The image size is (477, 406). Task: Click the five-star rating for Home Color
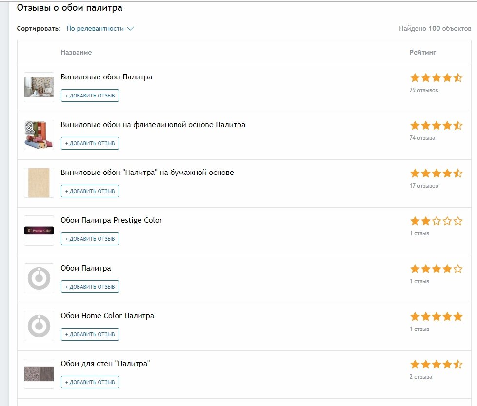436,316

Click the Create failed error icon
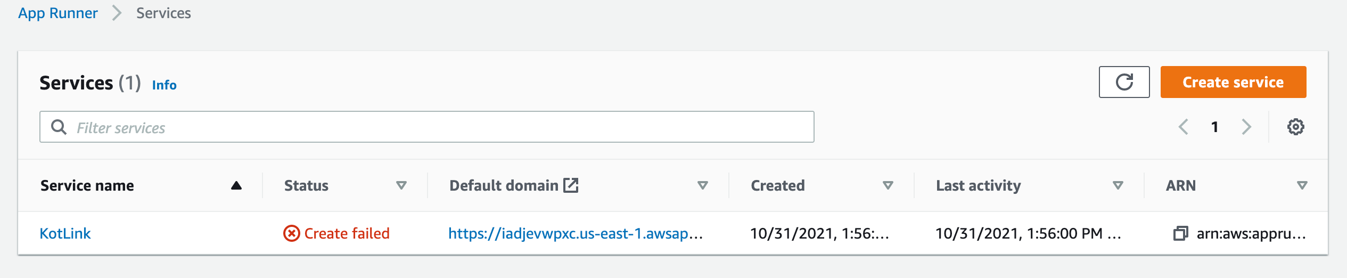pos(291,233)
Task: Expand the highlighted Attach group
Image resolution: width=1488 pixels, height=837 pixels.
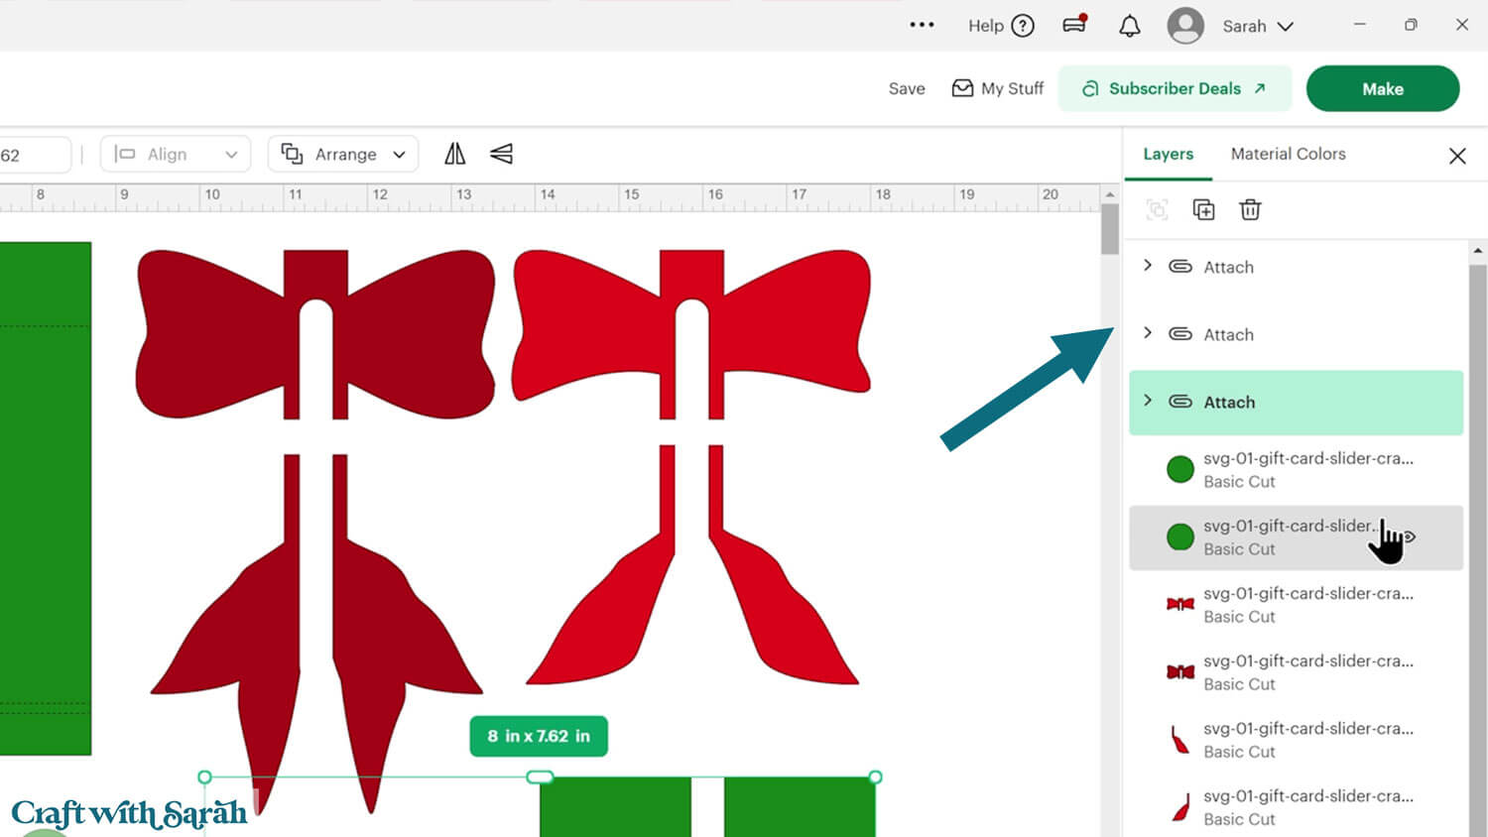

━━━━

> EXERCISE DIRECTIONS: Write everything in the records out exactly, apart from the pictures.

> ANSWER SECTION:
The image size is (477, 406). Task: Click the five-star rating for Home Color
436,316

Click the Create failed error icon
pos(291,233)
Task: Expand the highlighted Attach group
Image resolution: width=1488 pixels, height=837 pixels.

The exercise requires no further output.